We went back to the car, but before we got in, I pulled her to me and kissed her. I could taste her strawberry lip gloss. Her mouth was sweet and warm, just like I’d imagined.
We got in my ride and took off. It started to rain and the streets were black and wet.
“You know, there’s this girl named Gina,” I said.
“I heard all about Gina,” she replied.
“Savannah?” I asked.
“Savannah,” she responded. “She said that you just tryin’ to be a player.”
“I’m not tryin’ to be a player, I’m just tryin’ to be real with you.”
“And what about Gina? You gonna rush home and call her on the phone and tell her all about me?”

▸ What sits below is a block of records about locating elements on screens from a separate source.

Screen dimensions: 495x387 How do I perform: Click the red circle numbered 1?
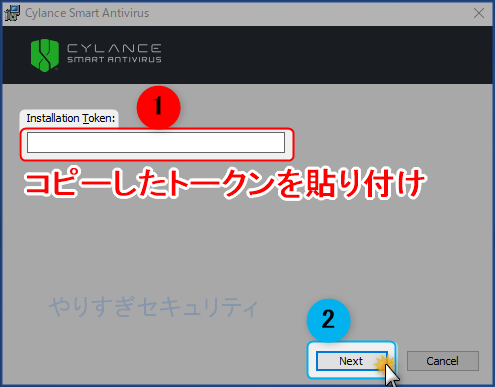coord(158,107)
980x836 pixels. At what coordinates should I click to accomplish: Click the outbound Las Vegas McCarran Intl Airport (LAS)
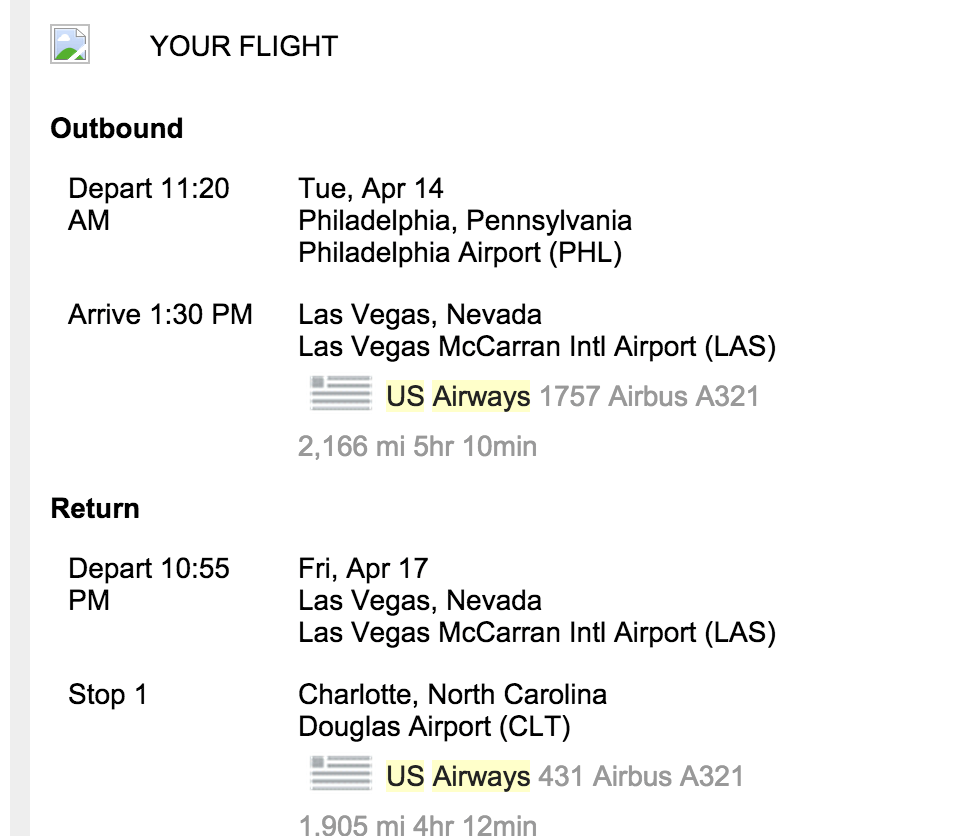coord(537,346)
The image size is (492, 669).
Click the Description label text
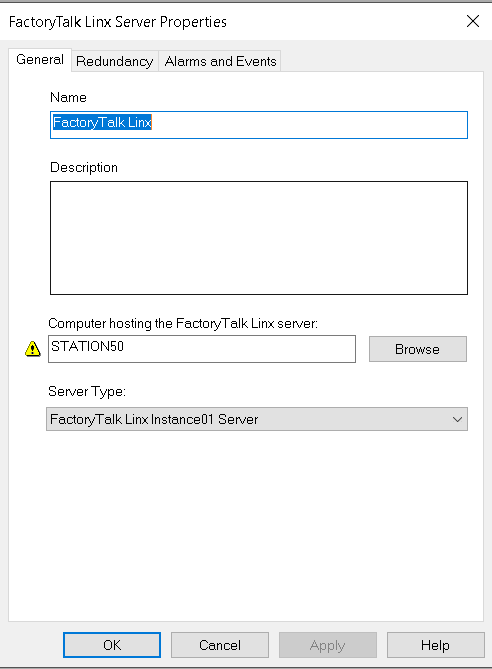pyautogui.click(x=84, y=167)
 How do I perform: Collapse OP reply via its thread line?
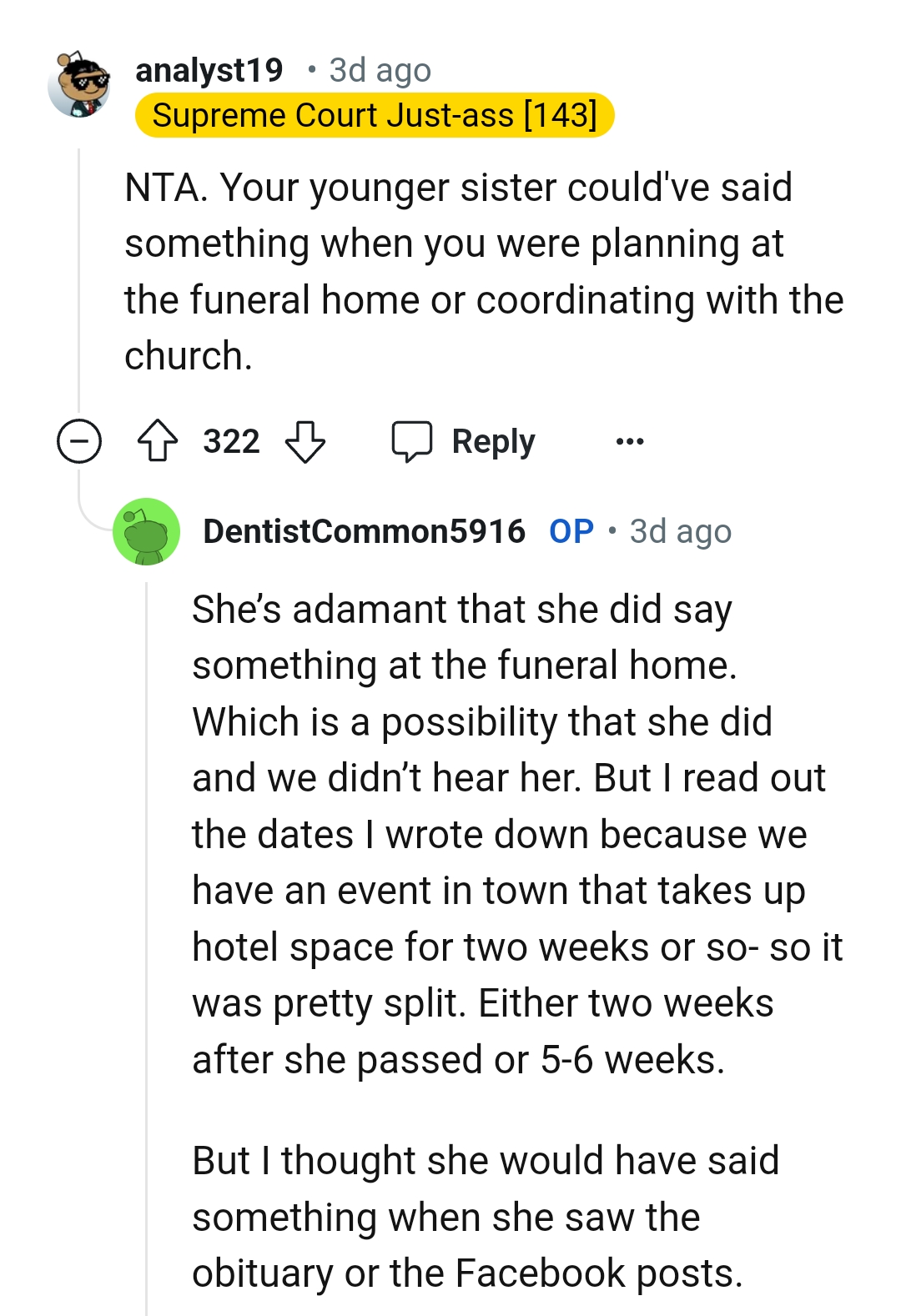(147, 917)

I was silent, caught in my own game.
“Jamal? It’s just a kiss, nuthin’ but a kiss. I mean, if you gotta get into true confessions, then okay, but I’m not about that. What you think, one kiss makes me wanna have your baby? It don’t.”
“Oh, it’s like that?”
“Yeah, it’s like that,” Emako said, but I could tell she wasn’t mad.
The windshield wipers scraped the windows back and forth like a metronome, and I remembered the born-again Christian piano teacher and the smell of soul food that always filled her house, and my mouth began to water.
“You hungry?” I asked.
“No. I’m tired. Just take me home.”
“I wrote you some songs. Music and lyrics,” I said.